Jeno tidak sendirian, ia membawa dua temannya yang lain. “Eh, si Zetta. Lo lama nggak keliatan.”
“Iya, gue udah jarang ke sini, tugas numpuk, ujian di depan mata, Cuy.”
“Eh, nih kenalin, Zetta, teman SD gue dulu.”
Mereka menyambutnya dengan senyuman. Tak lupa juga Zetta menyodorkan tangannya pada teman-teman Jeno. Dengan tatapann ramah, mereka memperkenalkan diri mereka masing-masing.
“Abel.”
“Elio.”
Laki-laki postur tinggi, kulit putih, bersih, dan memiliki lesung saat melengkungkan senyumnya; Abel. Dan disampingnya—laki-laki tinggi berkacamata dengan senyum tipisnya menggunakan kemeja flannel; Elio. Elio, laki-laki yang tadi sempat berkontak mata dengan Alea, laki-laki yang ia temui beberapa bulan lalu di perpustakaan.
“Ini temen gue.” Kata Zetta menyenggol Alea yang bukannya memperkenalkan diri melainkan melamun.
“Eh, sori sori, gue… duh apa ya tadi? Oh gue—”
“Alea?” Elio tiba-tiba menyela dan menyebut namanya. Ia juga dengan sigap membalas jabatan tangan yang perempuan itu berikan. Dan langsung melepaskannya sekaligus.
Teman-teman Elio memasang raut terkejut seakan mereka terheran. Bagaimana bisa seorang manusia seperti Elio yang tak pernah mengingat atau mengenal satu pun teman perempuannya, bahkan teman sekelasnya sendiri sekalipun—bisa mengenal perempuan yang bahkan temannya itu tidak kenal.
“Kalian saling kenal?” Zetta bertanya pada Alea.
“Oh, iya, kita pernah kenalan sih waktu itu. Lo inget buku gue yang ilang? Itu ternyata dia pen—”

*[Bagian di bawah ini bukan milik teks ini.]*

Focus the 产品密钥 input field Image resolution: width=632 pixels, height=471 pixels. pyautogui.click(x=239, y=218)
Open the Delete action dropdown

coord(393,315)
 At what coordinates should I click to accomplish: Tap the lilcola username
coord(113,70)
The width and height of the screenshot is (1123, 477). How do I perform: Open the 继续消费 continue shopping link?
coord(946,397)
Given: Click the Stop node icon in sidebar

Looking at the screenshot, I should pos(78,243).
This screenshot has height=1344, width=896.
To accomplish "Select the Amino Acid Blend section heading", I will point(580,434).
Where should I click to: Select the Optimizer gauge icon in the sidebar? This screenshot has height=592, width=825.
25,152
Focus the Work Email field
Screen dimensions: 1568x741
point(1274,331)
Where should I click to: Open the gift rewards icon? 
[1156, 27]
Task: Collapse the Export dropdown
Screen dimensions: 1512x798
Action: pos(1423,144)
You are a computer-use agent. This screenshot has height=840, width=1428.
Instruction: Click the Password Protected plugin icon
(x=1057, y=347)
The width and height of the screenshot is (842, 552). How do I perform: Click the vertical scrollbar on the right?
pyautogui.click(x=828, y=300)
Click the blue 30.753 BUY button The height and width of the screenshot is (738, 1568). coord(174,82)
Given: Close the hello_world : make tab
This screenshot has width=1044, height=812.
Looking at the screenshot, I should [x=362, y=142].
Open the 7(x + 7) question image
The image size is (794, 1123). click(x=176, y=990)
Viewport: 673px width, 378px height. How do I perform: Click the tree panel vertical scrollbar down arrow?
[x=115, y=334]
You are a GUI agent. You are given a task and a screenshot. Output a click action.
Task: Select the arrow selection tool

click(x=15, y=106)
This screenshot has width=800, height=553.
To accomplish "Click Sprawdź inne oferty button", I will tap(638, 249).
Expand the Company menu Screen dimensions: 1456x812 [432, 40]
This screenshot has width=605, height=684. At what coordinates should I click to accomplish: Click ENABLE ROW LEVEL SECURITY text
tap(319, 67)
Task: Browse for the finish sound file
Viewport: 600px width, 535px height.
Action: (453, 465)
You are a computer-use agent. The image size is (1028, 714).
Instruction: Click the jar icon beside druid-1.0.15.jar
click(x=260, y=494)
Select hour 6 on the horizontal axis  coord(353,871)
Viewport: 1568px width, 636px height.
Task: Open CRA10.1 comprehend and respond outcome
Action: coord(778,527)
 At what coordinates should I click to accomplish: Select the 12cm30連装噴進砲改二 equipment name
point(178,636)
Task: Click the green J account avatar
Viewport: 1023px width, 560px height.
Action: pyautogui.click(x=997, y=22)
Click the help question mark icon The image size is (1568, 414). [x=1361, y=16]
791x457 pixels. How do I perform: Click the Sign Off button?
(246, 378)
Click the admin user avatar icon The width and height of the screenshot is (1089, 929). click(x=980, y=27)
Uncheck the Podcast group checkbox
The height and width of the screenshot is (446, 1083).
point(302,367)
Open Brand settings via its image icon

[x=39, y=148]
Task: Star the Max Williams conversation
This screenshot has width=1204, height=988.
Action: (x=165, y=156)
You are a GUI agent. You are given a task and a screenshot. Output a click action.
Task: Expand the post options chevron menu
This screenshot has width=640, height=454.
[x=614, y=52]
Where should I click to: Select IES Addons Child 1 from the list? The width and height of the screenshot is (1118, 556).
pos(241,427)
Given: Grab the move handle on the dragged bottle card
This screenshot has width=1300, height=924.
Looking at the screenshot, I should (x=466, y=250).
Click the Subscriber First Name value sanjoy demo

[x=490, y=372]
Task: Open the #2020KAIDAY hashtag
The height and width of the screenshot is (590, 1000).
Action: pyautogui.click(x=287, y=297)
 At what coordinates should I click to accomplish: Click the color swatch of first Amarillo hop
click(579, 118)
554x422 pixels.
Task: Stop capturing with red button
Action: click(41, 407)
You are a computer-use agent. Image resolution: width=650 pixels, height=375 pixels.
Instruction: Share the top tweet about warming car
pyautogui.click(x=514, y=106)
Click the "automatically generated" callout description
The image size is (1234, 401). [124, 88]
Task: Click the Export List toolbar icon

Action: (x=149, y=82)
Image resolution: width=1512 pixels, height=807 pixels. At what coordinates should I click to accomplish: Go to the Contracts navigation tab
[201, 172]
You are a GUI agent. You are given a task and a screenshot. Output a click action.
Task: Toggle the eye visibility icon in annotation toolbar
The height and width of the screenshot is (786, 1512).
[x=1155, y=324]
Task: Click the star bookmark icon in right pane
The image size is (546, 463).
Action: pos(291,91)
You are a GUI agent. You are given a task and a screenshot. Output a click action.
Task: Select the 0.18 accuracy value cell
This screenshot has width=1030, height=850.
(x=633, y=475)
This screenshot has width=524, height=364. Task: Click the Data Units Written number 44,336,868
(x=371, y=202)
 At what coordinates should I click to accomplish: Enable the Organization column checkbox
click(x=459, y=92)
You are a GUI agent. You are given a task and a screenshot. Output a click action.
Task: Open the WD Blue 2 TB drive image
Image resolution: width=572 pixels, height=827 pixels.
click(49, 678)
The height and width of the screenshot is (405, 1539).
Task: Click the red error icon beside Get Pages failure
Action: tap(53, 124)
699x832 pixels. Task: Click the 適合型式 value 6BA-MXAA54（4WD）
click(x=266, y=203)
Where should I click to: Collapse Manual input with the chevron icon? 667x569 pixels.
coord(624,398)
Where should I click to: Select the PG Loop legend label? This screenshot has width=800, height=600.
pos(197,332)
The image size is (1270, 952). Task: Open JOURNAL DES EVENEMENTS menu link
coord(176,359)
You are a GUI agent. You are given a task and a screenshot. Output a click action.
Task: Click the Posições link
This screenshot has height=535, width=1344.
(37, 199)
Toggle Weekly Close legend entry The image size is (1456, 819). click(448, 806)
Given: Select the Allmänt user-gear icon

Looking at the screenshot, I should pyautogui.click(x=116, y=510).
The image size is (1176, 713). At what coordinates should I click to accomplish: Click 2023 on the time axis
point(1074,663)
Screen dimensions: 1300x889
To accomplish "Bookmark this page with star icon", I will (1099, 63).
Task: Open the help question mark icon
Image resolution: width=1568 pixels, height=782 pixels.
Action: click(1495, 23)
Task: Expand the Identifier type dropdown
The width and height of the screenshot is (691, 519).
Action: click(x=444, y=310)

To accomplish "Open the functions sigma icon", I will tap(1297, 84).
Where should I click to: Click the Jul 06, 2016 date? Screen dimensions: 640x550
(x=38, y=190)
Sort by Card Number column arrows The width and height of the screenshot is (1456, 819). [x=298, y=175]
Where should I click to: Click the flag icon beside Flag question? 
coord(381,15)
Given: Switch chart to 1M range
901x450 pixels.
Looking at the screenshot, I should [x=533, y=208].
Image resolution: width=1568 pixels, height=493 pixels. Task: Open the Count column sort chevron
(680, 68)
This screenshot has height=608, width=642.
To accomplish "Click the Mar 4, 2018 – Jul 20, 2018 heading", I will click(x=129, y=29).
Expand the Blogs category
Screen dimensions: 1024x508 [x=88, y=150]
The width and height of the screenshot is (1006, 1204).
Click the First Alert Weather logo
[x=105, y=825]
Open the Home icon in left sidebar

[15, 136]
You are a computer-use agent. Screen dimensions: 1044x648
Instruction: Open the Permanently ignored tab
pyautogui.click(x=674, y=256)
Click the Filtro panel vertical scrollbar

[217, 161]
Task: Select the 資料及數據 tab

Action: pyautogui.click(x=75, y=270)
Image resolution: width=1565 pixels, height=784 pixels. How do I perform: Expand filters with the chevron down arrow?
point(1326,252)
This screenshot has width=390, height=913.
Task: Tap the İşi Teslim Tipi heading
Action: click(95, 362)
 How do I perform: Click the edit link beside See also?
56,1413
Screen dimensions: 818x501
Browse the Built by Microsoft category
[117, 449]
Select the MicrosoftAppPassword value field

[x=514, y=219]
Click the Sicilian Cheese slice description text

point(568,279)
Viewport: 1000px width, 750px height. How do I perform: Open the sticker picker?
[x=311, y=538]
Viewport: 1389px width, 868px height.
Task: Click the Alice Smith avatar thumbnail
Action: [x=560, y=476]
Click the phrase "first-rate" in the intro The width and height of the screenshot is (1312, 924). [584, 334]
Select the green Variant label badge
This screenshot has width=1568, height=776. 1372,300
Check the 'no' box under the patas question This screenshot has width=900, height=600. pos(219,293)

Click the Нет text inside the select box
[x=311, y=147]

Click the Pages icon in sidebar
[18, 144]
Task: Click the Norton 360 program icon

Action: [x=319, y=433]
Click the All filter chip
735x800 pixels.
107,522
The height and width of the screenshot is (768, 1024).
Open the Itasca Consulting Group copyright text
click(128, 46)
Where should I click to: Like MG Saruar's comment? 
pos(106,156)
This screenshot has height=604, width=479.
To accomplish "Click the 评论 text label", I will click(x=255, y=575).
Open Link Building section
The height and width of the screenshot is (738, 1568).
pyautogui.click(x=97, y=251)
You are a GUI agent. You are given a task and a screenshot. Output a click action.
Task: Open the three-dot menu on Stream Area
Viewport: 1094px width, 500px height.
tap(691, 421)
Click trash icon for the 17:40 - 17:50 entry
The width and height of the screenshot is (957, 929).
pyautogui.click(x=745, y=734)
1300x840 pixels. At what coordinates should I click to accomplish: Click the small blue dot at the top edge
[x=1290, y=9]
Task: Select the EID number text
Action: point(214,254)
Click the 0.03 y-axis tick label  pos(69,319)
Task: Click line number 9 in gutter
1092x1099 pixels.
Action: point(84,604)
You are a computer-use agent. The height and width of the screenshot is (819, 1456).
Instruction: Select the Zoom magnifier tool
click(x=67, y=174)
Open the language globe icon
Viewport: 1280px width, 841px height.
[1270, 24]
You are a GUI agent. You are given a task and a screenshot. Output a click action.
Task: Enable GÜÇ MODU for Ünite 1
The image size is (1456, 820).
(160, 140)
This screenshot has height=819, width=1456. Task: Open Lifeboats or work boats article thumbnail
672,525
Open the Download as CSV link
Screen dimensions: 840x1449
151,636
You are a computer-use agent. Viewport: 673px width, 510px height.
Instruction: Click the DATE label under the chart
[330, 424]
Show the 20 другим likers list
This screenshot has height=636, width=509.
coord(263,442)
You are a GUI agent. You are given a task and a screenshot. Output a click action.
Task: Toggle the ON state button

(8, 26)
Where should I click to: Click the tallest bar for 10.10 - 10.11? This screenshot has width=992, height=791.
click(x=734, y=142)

“Ehem,” Elio berdeham membuat Alea spontan menoleh. Pria itu menggeleng cepat saat Alea menatapnya, seolah memberi isyarat agar ia tak memberi tahu mereka.
“Oh itu… dia… hm—penemu! Iya, dia penemu buku gue,” lanjut Alea dengan meringis. Gadis itu panik kebingungan untuk mencari alasan. Ia tak pandai berbohong, apalagi membuat alasan. Namun akhirnya teman-teman Elio mengangguk paham, Zetta pun memercayai alasan sahabatnya itu.
Mereka duduk di satu meja. Berbincang dan menceritakan kehidupan sekolah sebagai anak kelas duabelas yang sekarang mereka rasakan.
Alea dan Elio duduk bersebelahan, tanpa obrolan apa pun dari keduanya. Keduanya hanya melirik satu sama lain kemudia mengalihkan pandangannya, tak hanya sekali melakukan itu. Mereka hanya menyunggingkan senyum tipis setiap ingin merespons obrolan. Suasana canggung melingkupi keduanya.
Elio berinisiatif untuk memecahkan suasana itu, laki-laki itu menggeser duduknya mendekat pada Alea. “Jangan bilang-bilang,” bisiknya pada perempuan di sebelahnya.
Alea mendekatkan telinganya pada pria itu. “Hah?”
“Jangan bilang kalau gue penulisnya.”
“Emang kenapa, sih?” Alea mengerutkan dahi.
“Malu….”
Alea spontan menatap wajah Elio yang sedang menunduk memainkan jarinya. Elio menghindari tatapan perempuan itu. Namun, Alea tak berhenti menatap.
“Apa sih?” Elio berbicara agar perempuan itu behenti menatapnya. Bukan karena takut—namun ia benar-benar malu, entah malu untuk mengakui bahwa ia penulisnya atau malu karena perempuan itu tak berhenti melepaskan pandangan darinya.
“Ya, lo aneh aja, masa jadi penulis itu hal yang memalukan?” Alea melipat tangannya di depan dada, ia menyandarkan dirinya pada sofa empuk itu untuk menyamankan posisinya. Posisi duduknya sedikit lebih mundur dari posisi sebelumnya. Elio terpaksa harus menoleh ke belakang untuk melihat lawan bicaranya.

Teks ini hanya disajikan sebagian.